- [THE TASK] Starting at the line containing "Viewport: 1030px width, 449px" and ending at the line containing "Given: Select the 成都人民食品有限公司 table row cell", transcribe the listing below exactly. Keep both end lines, skip the pictures, and copy nothing else.

- [RAW DATA]
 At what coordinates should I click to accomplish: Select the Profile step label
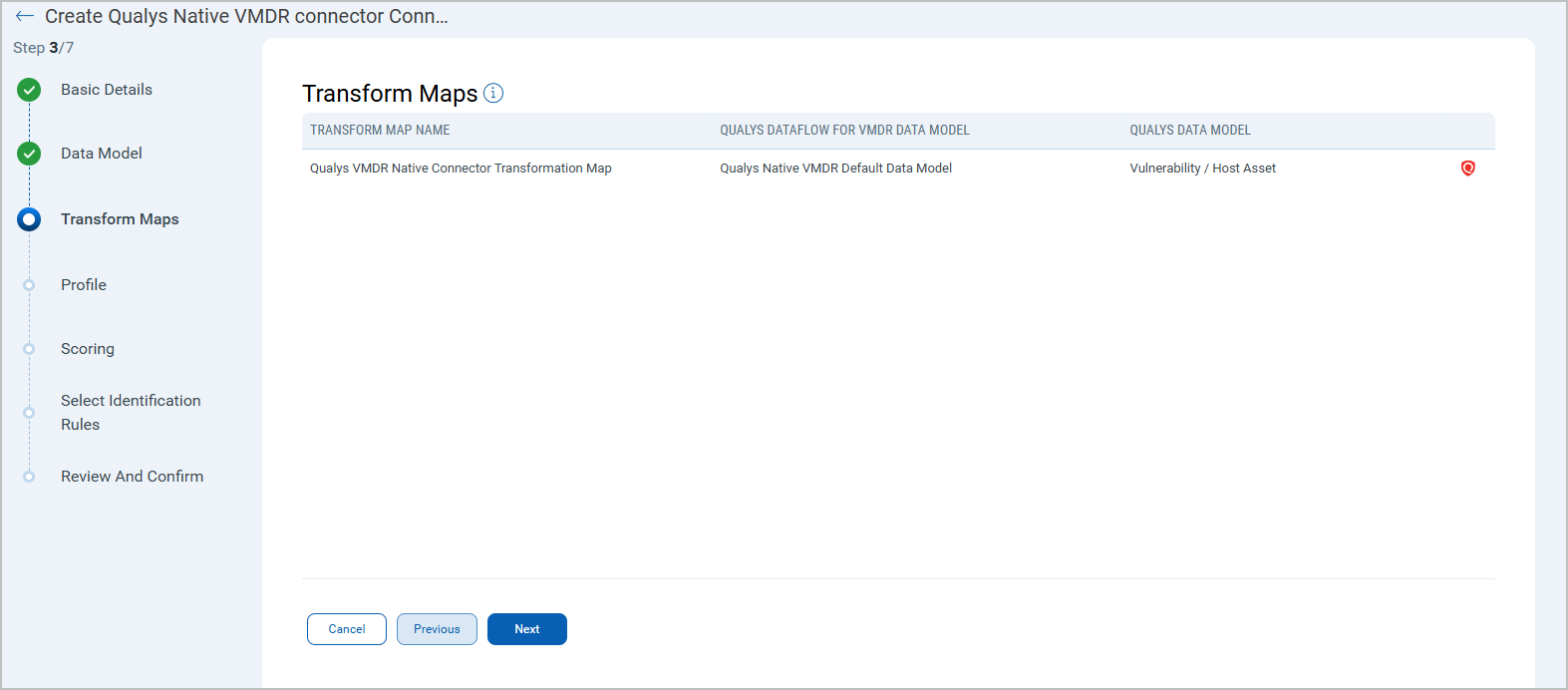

==

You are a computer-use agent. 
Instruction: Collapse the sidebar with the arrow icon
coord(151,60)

--

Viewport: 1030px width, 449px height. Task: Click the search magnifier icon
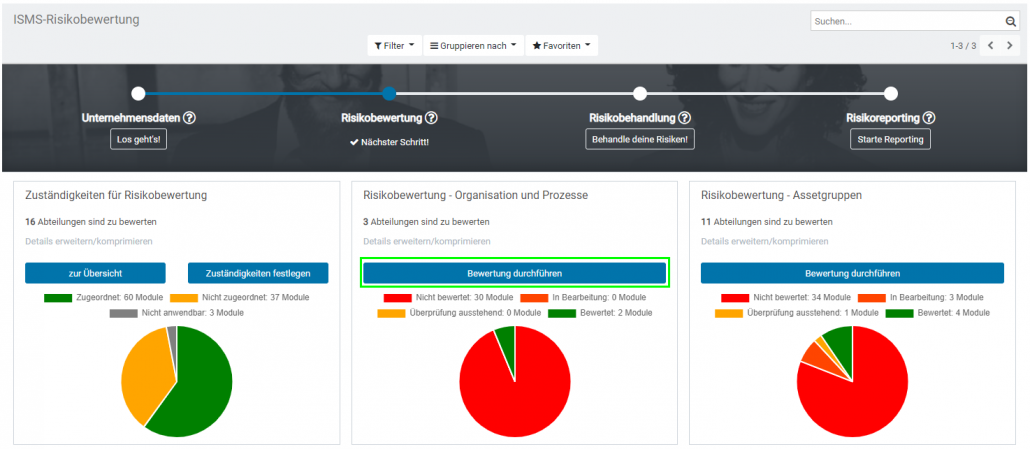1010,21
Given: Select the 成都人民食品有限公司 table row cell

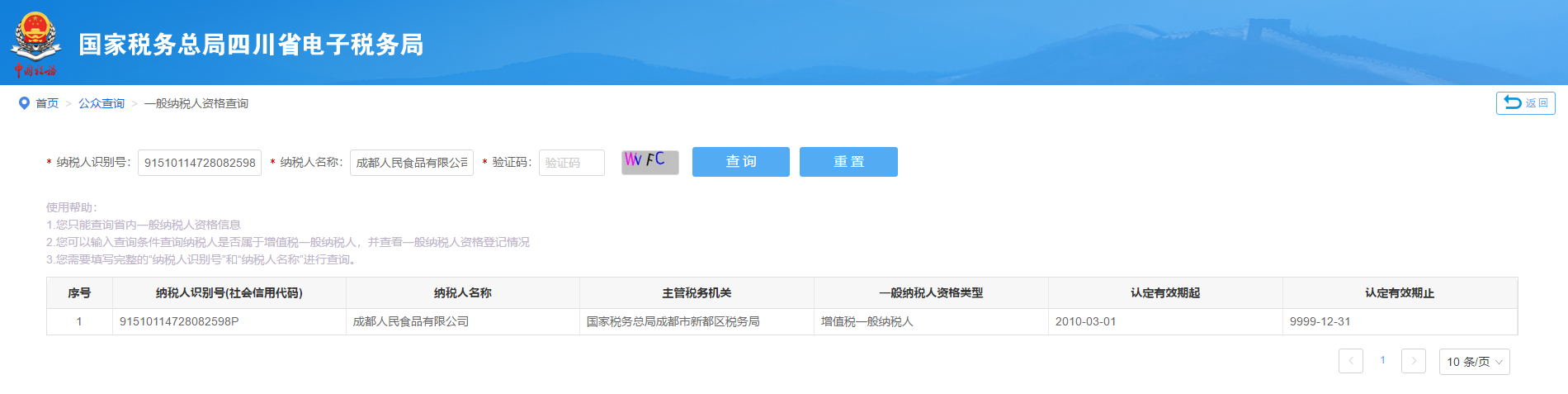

- [YOUR RESPONSE]
Viewport: 1030px width, 449px height. Task: Click the search magnifier icon
1010,21
Given: Select the 成都人民食品有限公司 table row cell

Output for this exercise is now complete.